• Source information:

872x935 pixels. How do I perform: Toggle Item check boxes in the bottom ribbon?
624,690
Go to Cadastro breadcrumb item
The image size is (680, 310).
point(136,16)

• Assignment: Return the records given above in their entirety, word for word.

• Solved problem:
872x935 pixels. How do I perform: Toggle Item check boxes in the bottom ribbon?
624,690
Go to Cadastro breadcrumb item
The image size is (680, 310).
point(136,16)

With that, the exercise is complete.